■ What the task asks: Exactly reproduce the line that contains "This screenshot has width=330, height=144." and all lines after it in the entries below, through the very last line.

■ Provided data:
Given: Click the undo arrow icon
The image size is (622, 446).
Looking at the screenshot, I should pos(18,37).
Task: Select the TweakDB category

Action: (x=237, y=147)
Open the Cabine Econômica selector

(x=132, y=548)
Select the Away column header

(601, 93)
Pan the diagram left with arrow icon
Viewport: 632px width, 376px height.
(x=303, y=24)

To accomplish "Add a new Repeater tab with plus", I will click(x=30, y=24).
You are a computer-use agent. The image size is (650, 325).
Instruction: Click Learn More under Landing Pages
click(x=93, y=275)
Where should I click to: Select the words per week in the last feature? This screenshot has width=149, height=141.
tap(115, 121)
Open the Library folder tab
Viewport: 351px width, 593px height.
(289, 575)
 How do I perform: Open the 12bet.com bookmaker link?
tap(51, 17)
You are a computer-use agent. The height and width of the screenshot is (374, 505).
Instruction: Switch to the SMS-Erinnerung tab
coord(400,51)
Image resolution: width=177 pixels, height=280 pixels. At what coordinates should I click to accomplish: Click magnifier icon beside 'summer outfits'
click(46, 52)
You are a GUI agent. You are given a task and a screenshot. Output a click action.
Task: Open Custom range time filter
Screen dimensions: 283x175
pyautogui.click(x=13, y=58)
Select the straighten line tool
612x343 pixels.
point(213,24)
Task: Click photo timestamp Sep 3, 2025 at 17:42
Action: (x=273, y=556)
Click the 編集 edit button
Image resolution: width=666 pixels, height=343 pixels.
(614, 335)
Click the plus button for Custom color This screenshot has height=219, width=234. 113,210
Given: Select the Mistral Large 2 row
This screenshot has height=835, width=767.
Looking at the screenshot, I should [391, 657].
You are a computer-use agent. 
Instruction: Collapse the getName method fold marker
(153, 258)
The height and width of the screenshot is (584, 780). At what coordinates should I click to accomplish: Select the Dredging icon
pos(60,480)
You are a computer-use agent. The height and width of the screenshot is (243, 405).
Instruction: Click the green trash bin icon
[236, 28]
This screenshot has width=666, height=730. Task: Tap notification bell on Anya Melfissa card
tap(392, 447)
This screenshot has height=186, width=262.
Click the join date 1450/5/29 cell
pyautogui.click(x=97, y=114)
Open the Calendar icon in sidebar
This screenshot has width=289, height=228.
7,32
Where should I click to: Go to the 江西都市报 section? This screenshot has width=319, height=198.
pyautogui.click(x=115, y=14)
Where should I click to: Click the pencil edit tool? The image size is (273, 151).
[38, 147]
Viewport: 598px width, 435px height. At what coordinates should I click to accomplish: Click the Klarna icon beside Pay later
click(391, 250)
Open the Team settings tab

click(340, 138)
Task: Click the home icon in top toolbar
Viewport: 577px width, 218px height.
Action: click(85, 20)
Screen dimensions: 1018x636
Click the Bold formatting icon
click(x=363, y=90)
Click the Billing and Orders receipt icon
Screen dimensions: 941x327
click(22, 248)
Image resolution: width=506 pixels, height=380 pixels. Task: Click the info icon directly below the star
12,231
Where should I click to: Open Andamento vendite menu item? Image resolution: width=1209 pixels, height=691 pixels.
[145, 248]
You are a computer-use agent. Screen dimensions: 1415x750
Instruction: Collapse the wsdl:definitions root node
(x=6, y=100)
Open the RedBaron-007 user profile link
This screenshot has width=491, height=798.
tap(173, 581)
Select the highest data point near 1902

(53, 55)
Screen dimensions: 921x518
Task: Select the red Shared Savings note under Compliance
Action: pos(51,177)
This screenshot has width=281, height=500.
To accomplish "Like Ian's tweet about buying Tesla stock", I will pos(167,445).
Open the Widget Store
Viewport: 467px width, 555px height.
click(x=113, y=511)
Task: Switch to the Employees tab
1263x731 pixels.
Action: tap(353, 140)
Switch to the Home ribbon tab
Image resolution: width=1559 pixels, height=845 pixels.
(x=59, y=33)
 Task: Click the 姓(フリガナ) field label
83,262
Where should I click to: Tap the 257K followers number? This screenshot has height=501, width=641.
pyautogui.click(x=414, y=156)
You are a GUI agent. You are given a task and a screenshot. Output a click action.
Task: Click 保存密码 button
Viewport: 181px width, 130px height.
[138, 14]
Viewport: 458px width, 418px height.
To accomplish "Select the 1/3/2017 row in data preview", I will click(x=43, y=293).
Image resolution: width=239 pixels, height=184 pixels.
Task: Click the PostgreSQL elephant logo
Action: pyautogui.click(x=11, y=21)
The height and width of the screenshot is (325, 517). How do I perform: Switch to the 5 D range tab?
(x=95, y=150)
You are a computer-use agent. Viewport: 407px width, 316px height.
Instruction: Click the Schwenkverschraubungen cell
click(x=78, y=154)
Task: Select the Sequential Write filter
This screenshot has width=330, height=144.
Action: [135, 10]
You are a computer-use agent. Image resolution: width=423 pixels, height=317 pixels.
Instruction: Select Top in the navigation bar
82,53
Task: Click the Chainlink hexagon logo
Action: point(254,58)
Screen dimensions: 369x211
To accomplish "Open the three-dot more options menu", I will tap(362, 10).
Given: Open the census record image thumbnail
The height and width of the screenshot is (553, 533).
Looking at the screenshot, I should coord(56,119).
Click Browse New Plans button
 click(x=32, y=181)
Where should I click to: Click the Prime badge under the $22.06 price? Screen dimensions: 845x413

■ Final answer:
This screenshot has width=330, height=144.
Action: [135, 10]
You are a computer-use agent. Image resolution: width=423 pixels, height=317 pixels.
Instruction: Select Top in the navigation bar
82,53
Task: Click the Chainlink hexagon logo
Action: point(254,58)
Screen dimensions: 369x211
To accomplish "Open the three-dot more options menu", I will tap(362, 10).
Given: Open the census record image thumbnail
The height and width of the screenshot is (553, 533).
Looking at the screenshot, I should coord(56,119).
Click Browse New Plans button
 click(x=32, y=181)
Where should I click to: Click the Prime badge under the $22.06 price? Screen dimensions: 845x413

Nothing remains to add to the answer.